Artificial Intelligence Still Can’t Think Like a Doctor
Recent experiments from the research institute Mass General Brigham have raised fresh doubts about the hype surrounding AI‑driven medical consultations. The study evaluated 21 large language models—including well‑known names such as ChatGPT, Gemini and Claude—by feeding them 29 realistic patient cases. When the models received a complete dossier containing symptom descriptions, lab results and scan images, they produced the correct final diagnosis in more than ninety percent of the scenarios. The numbers look impressive, but the deeper analysis reveals a critical weakness: the AI systems stumble on the intermediate reasoning steps that are the heart of clinical practice.
Diagnosing Beyond the End Point
Human physicians spend most of their time generating a differential diagnosis, a prioritized list of possible conditions that could explain the presenting complaints. This process involves weighing uncertain clues, ordering appropriate tests, and revising hypotheses as new information arrives. The new evaluation method, named PrIME‑LLM, measures every stage of that mental workflow—from initial suspicion to the final treatment recommendation. While some models scored well on the final answer, they consistently fell short when required to suggest which tests to order or to articulate plausible alternative explanations.
Why the Gap Exists
According to lead researcher Marc Succi, standard AI models “are still bad at clinical reasoning.” The technology excels when all puzzle pieces are laid out in front of it, but it struggles to extract the pieces from an incomplete or ambiguous narrative. In real‑world clinics, patients rarely present a neatly compiled file; they usually start with vague symptoms and limited background information. When the researchers stripped away parts of the data, the accuracy of the models dropped sharply, exposing their heavy reliance on exhaustive input.
Progress, Yet Still Far From 100%
Even the most recent language models only reached about 78 % performance on the PrIME‑LLM scoring system, a figure that trails far behind seasoned doctors who spend years honing their diagnostic intuition. Newer AI versions do perform better than older ones, yet the gap in differential diagnosis remains sizable. The study emphasises that the ability to produce a single correct label does not equate to the skill of navigating the complex, iterative reasoning that medicine demands.

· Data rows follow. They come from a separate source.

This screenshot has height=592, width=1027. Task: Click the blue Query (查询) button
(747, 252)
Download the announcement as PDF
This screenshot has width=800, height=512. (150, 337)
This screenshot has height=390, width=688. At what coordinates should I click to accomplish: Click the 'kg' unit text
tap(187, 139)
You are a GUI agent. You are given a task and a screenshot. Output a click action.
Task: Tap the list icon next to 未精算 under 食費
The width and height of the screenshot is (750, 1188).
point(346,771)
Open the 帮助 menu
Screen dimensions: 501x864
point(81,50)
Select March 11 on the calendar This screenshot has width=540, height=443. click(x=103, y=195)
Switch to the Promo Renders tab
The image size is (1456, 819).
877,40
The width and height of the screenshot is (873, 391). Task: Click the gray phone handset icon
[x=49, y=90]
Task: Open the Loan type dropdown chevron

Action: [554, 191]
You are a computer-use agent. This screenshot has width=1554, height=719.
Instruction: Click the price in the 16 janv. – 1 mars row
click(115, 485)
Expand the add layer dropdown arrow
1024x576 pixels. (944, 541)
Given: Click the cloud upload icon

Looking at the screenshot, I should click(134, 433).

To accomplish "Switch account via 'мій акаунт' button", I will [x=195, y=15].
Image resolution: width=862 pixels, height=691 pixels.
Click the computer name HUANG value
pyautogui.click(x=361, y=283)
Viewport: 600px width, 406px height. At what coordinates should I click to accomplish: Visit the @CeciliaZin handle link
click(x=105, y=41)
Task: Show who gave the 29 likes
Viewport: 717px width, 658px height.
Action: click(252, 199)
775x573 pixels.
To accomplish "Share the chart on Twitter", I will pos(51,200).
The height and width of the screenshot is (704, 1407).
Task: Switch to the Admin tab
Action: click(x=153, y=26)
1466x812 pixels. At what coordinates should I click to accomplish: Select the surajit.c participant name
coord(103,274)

AI as a Tool, Not a Replacement
The authors stress that artificial intelligence can still serve as a valuable assistant—providing quick reference or suggesting possible investigations—but it cannot yet replace the nuanced judgment of a human clinician. “We want to separate hype from reality,” Succi says, underlining the importance of keeping a qualified physician in the loop. As the technology matures, it may gradually support doctors in data‑intensive tasks, yet the core of patient care—listening, hypothesising, and adapting—remains a uniquely human endeavour.